EXERCISE OBJECTIVE
Reproduce all of the following material line for line, with every character unchanged.

DATA RECORDS
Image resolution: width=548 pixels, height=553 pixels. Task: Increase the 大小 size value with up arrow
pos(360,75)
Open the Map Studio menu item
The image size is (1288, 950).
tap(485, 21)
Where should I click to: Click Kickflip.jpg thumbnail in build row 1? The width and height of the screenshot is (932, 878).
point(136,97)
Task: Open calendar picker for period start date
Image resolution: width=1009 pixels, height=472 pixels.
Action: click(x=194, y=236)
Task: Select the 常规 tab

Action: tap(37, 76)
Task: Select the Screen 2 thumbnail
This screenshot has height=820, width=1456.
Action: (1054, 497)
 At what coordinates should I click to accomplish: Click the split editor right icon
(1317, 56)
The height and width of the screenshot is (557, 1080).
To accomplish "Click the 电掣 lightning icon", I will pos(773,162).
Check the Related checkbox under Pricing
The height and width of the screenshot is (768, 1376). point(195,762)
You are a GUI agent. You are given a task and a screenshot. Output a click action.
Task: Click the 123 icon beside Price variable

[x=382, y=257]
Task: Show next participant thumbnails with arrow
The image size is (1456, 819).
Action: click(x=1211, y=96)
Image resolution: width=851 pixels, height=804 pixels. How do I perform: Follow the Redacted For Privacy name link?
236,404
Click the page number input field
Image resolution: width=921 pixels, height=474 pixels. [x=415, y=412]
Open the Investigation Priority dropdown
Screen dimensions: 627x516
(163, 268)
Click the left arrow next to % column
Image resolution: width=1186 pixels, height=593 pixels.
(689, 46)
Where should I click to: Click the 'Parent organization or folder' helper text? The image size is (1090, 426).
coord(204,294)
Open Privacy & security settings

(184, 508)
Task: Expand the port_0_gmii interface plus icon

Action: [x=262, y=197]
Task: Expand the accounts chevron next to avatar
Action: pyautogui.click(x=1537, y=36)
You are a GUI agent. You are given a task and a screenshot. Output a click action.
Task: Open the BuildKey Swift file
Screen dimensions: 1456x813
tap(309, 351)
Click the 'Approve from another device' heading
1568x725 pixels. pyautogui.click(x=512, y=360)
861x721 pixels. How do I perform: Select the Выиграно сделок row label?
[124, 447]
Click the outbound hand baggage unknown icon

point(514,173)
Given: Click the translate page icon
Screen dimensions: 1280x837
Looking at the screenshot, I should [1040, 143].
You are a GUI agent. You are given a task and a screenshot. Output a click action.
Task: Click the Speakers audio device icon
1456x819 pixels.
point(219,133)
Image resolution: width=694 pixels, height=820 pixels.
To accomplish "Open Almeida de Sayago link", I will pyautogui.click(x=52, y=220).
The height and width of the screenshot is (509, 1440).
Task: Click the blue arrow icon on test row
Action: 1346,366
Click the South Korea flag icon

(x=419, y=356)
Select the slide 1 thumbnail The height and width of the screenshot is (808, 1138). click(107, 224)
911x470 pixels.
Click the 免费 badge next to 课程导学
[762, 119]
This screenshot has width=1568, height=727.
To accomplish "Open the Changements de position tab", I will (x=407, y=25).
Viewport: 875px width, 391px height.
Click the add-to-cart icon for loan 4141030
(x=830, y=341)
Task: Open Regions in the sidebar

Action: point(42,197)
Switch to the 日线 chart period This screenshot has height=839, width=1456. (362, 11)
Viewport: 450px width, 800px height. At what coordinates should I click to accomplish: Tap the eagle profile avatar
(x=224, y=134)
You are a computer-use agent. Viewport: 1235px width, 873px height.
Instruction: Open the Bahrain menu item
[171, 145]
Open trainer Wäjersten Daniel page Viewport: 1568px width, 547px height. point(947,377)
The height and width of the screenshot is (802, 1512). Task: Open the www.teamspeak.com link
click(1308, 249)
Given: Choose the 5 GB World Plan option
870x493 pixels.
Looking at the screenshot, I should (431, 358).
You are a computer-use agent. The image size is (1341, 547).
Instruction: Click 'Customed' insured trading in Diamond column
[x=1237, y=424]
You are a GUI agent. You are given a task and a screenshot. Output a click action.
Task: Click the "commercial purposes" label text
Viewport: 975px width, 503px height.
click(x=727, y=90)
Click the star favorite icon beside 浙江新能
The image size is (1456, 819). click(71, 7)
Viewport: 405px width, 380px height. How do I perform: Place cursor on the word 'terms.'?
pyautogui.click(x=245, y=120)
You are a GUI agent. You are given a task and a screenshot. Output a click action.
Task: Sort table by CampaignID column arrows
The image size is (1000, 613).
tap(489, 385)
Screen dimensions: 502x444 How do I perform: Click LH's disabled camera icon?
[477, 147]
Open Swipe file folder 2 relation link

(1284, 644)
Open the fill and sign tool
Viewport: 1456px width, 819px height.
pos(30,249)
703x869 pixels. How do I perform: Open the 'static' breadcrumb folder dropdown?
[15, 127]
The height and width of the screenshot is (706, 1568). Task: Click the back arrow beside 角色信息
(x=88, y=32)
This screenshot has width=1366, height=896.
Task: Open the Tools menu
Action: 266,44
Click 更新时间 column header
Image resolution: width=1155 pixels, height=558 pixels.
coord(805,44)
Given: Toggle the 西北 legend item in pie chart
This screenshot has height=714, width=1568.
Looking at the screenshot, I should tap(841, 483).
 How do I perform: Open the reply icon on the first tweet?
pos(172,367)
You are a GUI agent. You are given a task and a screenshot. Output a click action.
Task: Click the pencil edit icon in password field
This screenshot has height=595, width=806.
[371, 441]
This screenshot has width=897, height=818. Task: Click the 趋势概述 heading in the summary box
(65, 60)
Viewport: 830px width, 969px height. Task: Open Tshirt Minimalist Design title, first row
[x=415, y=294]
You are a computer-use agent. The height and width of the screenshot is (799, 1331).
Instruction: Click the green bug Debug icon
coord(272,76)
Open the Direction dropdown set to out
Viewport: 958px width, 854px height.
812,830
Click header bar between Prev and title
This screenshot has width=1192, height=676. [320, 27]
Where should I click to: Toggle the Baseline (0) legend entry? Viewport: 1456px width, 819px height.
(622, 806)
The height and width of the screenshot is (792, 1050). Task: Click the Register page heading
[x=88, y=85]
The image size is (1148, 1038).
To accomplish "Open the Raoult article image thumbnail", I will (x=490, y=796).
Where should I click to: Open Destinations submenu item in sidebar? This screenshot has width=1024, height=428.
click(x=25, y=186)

RESULT OF THE TASK
Image resolution: width=548 pixels, height=553 pixels. Task: Increase the 大小 size value with up arrow
pos(360,75)
Open the Map Studio menu item
The image size is (1288, 950).
tap(485, 21)
Where should I click to: Click Kickflip.jpg thumbnail in build row 1? The width and height of the screenshot is (932, 878).
point(136,97)
Task: Open calendar picker for period start date
Image resolution: width=1009 pixels, height=472 pixels.
Action: click(x=194, y=236)
Task: Select the 常规 tab

Action: tap(37, 76)
Task: Select the Screen 2 thumbnail
This screenshot has height=820, width=1456.
Action: (1054, 497)
 At what coordinates should I click to accomplish: Click the split editor right icon
(1317, 56)
The height and width of the screenshot is (557, 1080).
To accomplish "Click the 电掣 lightning icon", I will pos(773,162).
Check the Related checkbox under Pricing
The height and width of the screenshot is (768, 1376). point(195,762)
You are a GUI agent. You are given a task and a screenshot. Output a click action.
Task: Click the 123 icon beside Price variable

[x=382, y=257]
Task: Show next participant thumbnails with arrow
The image size is (1456, 819).
Action: click(x=1211, y=96)
Image resolution: width=851 pixels, height=804 pixels. How do I perform: Follow the Redacted For Privacy name link?
236,404
Click the page number input field
Image resolution: width=921 pixels, height=474 pixels. [x=415, y=412]
Open the Investigation Priority dropdown
Screen dimensions: 627x516
(163, 268)
Click the left arrow next to % column
Image resolution: width=1186 pixels, height=593 pixels.
(689, 46)
Where should I click to: Click the 'Parent organization or folder' helper text? The image size is (1090, 426).
coord(204,294)
Open Privacy & security settings

(184, 508)
Task: Expand the port_0_gmii interface plus icon

Action: [x=262, y=197]
Task: Expand the accounts chevron next to avatar
Action: pyautogui.click(x=1537, y=36)
You are a GUI agent. You are given a task and a screenshot. Output a click action.
Task: Open the BuildKey Swift file
Screen dimensions: 1456x813
tap(309, 351)
Click the 'Approve from another device' heading
1568x725 pixels. pyautogui.click(x=512, y=360)
861x721 pixels. How do I perform: Select the Выиграно сделок row label?
[124, 447]
Click the outbound hand baggage unknown icon

point(514,173)
Given: Click the translate page icon
Screen dimensions: 1280x837
Looking at the screenshot, I should [1040, 143].
You are a GUI agent. You are given a task and a screenshot. Output a click action.
Task: Click the Speakers audio device icon
1456x819 pixels.
point(219,133)
Image resolution: width=694 pixels, height=820 pixels.
To accomplish "Open Almeida de Sayago link", I will pyautogui.click(x=52, y=220).
The height and width of the screenshot is (509, 1440).
Task: Click the blue arrow icon on test row
Action: 1346,366
Click the South Korea flag icon

(x=419, y=356)
Select the slide 1 thumbnail The height and width of the screenshot is (808, 1138). click(107, 224)
911x470 pixels.
Click the 免费 badge next to 课程导学
[762, 119]
This screenshot has width=1568, height=727.
To accomplish "Open the Changements de position tab", I will (x=407, y=25).
Viewport: 875px width, 391px height.
Click the add-to-cart icon for loan 4141030
(x=830, y=341)
Task: Open Regions in the sidebar

Action: point(42,197)
Switch to the 日线 chart period This screenshot has height=839, width=1456. (362, 11)
Viewport: 450px width, 800px height. At what coordinates should I click to accomplish: Tap the eagle profile avatar
(x=224, y=134)
You are a computer-use agent. Viewport: 1235px width, 873px height.
Instruction: Open the Bahrain menu item
[171, 145]
Open trainer Wäjersten Daniel page Viewport: 1568px width, 547px height. point(947,377)
The height and width of the screenshot is (802, 1512). Task: Open the www.teamspeak.com link
click(1308, 249)
Given: Choose the 5 GB World Plan option
870x493 pixels.
Looking at the screenshot, I should (431, 358).
You are a computer-use agent. The image size is (1341, 547).
Instruction: Click 'Customed' insured trading in Diamond column
[x=1237, y=424]
You are a GUI agent. You are given a task and a screenshot. Output a click action.
Task: Click the "commercial purposes" label text
Viewport: 975px width, 503px height.
click(x=727, y=90)
Click the star favorite icon beside 浙江新能
The image size is (1456, 819). click(71, 7)
Viewport: 405px width, 380px height. How do I perform: Place cursor on the word 'terms.'?
pyautogui.click(x=245, y=120)
You are a GUI agent. You are given a task and a screenshot. Output a click action.
Task: Sort table by CampaignID column arrows
The image size is (1000, 613).
tap(489, 385)
Screen dimensions: 502x444 How do I perform: Click LH's disabled camera icon?
[477, 147]
Open Swipe file folder 2 relation link

(1284, 644)
Open the fill and sign tool
Viewport: 1456px width, 819px height.
pos(30,249)
703x869 pixels. How do I perform: Open the 'static' breadcrumb folder dropdown?
[15, 127]
The height and width of the screenshot is (706, 1568). Task: Click the back arrow beside 角色信息
(x=88, y=32)
This screenshot has width=1366, height=896.
Task: Open the Tools menu
Action: 266,44
Click 更新时间 column header
Image resolution: width=1155 pixels, height=558 pixels.
coord(805,44)
Given: Toggle the 西北 legend item in pie chart
This screenshot has height=714, width=1568.
Looking at the screenshot, I should tap(841, 483).
 How do I perform: Open the reply icon on the first tweet?
pos(172,367)
You are a GUI agent. You are given a task and a screenshot. Output a click action.
Task: Click the pencil edit icon in password field
This screenshot has height=595, width=806.
[371, 441]
This screenshot has width=897, height=818. Task: Click the 趋势概述 heading in the summary box
(65, 60)
Viewport: 830px width, 969px height. Task: Open Tshirt Minimalist Design title, first row
[x=415, y=294]
You are a computer-use agent. The height and width of the screenshot is (799, 1331).
Instruction: Click the green bug Debug icon
coord(272,76)
Open the Direction dropdown set to out
Viewport: 958px width, 854px height.
812,830
Click header bar between Prev and title
This screenshot has width=1192, height=676. [320, 27]
Where should I click to: Toggle the Baseline (0) legend entry? Viewport: 1456px width, 819px height.
(622, 806)
The height and width of the screenshot is (792, 1050). Task: Click the Register page heading
[x=88, y=85]
The image size is (1148, 1038).
To accomplish "Open the Raoult article image thumbnail", I will (x=490, y=796).
Where should I click to: Open Destinations submenu item in sidebar? This screenshot has width=1024, height=428.
click(x=25, y=186)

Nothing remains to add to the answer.